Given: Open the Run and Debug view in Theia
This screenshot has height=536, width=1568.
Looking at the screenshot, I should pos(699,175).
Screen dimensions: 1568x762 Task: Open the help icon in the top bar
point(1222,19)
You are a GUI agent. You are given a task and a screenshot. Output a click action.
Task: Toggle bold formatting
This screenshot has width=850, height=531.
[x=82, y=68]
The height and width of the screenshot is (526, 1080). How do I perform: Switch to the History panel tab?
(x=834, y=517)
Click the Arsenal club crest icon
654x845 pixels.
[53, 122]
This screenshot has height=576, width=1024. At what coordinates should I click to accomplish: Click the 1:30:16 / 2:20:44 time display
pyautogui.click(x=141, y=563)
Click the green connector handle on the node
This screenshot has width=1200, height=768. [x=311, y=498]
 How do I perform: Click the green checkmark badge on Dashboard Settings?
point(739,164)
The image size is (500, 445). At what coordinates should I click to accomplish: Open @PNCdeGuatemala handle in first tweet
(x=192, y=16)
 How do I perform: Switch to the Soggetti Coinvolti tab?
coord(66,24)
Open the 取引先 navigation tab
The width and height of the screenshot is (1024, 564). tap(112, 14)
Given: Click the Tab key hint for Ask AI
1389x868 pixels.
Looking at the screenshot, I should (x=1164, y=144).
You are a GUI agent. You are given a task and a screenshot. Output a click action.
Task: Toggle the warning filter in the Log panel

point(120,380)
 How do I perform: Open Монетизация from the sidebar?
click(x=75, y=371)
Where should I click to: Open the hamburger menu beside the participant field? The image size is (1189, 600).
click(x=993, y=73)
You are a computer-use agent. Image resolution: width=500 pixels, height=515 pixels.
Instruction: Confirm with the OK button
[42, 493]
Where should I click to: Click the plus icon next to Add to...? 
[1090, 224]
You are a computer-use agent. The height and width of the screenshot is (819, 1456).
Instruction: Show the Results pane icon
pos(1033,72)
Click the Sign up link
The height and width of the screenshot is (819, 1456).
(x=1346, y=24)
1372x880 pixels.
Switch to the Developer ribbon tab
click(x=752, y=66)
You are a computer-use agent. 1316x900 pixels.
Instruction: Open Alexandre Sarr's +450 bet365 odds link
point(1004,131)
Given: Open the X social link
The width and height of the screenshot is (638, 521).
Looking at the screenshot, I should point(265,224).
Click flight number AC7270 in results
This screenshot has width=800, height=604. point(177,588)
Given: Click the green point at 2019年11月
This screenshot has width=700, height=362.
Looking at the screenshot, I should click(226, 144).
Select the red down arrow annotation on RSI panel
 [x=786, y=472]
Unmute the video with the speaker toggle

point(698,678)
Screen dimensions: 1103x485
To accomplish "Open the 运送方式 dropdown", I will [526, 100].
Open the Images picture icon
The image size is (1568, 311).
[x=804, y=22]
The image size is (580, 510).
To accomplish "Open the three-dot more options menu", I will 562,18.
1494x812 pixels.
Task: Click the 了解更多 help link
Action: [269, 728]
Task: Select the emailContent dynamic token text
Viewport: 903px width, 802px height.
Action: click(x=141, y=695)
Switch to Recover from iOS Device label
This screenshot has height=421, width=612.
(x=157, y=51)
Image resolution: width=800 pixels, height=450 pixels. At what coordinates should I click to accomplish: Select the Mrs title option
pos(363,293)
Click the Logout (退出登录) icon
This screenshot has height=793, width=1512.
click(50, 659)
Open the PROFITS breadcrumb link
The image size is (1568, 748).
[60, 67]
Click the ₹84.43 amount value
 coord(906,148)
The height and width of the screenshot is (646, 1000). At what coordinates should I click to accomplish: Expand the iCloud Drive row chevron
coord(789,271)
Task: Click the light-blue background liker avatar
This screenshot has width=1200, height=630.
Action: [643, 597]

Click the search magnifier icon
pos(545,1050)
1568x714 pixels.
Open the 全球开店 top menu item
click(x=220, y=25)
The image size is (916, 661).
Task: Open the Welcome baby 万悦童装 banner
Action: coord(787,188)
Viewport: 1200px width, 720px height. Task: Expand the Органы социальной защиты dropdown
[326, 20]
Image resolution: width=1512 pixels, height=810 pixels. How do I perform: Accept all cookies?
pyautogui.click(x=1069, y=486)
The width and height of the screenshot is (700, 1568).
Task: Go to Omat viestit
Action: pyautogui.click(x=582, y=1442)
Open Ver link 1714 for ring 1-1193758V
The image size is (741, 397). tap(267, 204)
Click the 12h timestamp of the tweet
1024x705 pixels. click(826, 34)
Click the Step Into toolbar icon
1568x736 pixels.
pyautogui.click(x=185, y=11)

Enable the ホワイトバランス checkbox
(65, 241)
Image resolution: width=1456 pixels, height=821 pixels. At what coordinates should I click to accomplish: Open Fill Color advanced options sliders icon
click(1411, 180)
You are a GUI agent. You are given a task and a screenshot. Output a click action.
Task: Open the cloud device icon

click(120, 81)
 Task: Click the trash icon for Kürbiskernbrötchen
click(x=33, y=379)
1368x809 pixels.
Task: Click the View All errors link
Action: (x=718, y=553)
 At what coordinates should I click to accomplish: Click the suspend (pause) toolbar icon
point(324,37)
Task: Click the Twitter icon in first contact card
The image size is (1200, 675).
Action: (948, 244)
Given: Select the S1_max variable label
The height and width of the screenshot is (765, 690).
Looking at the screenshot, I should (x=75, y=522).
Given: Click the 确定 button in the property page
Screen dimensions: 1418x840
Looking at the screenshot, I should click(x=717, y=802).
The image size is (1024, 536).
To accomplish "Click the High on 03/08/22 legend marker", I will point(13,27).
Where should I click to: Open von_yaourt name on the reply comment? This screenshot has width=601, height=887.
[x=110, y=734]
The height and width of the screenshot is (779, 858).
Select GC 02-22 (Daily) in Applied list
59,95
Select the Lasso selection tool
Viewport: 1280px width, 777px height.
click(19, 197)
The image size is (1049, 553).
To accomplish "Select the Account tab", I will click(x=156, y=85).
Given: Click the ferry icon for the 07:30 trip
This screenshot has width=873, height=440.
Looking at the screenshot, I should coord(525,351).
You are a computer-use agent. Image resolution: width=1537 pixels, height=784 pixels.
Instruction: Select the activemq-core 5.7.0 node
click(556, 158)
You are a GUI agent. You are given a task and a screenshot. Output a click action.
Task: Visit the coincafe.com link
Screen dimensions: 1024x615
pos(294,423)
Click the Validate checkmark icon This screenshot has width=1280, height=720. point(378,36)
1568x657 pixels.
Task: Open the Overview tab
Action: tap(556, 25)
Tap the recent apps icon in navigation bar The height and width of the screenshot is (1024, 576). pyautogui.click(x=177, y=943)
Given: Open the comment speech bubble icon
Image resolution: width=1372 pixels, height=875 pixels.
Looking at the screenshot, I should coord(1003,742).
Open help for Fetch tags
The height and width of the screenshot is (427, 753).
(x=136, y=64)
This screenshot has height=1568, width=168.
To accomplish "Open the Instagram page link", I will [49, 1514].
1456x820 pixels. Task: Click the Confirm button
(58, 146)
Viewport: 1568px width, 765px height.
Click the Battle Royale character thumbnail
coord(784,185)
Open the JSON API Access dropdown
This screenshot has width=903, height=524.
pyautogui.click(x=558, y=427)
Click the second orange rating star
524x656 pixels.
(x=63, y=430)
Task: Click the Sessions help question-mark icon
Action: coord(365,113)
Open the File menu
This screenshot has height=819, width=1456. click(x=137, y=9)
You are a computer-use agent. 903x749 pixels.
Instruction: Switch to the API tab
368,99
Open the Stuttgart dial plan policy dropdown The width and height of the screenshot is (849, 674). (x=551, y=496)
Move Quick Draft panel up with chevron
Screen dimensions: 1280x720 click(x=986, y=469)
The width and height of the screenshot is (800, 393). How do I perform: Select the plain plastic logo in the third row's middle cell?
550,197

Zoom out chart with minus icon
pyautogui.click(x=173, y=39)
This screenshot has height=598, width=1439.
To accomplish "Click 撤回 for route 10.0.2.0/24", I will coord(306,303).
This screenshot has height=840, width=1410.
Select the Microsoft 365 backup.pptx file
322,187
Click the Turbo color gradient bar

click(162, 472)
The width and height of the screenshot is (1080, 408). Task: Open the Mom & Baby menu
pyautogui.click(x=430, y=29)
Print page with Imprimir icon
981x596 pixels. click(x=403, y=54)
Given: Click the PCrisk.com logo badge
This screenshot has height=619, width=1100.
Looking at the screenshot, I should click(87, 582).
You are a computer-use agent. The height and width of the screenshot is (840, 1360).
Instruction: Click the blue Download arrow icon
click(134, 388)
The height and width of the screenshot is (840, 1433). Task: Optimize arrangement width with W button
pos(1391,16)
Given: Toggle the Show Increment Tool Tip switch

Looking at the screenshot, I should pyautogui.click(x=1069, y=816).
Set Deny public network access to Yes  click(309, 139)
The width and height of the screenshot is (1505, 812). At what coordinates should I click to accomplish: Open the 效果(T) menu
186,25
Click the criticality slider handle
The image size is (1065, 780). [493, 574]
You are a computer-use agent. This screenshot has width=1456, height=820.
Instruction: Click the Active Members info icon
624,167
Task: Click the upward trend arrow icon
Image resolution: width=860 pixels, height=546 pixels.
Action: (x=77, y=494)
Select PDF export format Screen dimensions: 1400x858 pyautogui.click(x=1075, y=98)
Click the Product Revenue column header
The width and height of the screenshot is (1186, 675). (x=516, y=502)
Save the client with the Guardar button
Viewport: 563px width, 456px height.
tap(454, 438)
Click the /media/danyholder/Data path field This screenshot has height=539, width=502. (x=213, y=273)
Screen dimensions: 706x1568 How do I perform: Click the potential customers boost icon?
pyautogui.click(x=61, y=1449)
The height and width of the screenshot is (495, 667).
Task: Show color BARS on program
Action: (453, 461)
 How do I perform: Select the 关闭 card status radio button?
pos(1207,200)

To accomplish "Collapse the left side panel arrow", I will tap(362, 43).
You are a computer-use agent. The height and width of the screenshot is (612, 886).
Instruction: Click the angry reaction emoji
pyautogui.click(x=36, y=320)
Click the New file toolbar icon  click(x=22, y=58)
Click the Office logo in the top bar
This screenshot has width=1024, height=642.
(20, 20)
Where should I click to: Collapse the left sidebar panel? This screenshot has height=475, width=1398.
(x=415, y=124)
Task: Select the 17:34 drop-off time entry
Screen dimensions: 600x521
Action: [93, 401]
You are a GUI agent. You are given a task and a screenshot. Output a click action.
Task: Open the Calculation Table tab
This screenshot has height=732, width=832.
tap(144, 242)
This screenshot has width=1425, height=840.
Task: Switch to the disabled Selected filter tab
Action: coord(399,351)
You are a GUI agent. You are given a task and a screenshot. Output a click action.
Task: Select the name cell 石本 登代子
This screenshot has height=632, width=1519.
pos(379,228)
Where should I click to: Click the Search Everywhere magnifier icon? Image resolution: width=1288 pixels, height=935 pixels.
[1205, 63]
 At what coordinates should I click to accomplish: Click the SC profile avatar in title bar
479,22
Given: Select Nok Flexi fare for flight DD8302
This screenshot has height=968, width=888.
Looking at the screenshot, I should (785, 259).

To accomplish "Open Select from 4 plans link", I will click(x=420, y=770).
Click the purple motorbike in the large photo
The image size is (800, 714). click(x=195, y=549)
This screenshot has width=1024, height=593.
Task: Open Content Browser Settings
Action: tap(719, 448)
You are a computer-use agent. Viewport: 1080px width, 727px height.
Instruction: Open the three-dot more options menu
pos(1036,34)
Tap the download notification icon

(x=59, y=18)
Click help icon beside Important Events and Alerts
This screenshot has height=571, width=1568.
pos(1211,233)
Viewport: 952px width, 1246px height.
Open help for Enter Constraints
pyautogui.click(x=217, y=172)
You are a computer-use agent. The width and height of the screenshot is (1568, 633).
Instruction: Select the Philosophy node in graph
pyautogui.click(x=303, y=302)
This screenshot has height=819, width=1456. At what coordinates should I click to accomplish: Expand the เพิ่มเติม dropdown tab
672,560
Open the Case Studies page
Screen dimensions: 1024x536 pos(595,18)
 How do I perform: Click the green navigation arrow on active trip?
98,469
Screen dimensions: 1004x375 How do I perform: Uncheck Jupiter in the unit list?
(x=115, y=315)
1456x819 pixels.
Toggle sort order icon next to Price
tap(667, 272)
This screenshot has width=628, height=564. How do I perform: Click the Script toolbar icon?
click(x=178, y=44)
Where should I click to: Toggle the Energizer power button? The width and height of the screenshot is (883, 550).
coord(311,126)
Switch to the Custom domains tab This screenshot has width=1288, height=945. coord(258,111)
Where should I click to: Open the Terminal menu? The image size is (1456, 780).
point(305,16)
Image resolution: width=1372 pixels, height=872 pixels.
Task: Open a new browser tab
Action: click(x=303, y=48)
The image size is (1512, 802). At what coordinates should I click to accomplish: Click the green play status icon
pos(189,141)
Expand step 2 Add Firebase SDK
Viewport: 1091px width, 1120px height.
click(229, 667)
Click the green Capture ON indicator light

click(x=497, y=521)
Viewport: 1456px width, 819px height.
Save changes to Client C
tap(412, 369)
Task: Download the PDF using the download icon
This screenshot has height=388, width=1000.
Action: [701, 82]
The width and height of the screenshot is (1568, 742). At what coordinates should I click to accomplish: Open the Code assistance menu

Work to be completed: Reproduce verbatim the lines above, from the first one through the line containing "point(1222,19)", with both ends included.

Solution to the exercise:
Given: Open the Run and Debug view in Theia
This screenshot has height=536, width=1568.
Looking at the screenshot, I should pos(699,175).
Screen dimensions: 1568x762 Task: Open the help icon in the top bar
point(1222,19)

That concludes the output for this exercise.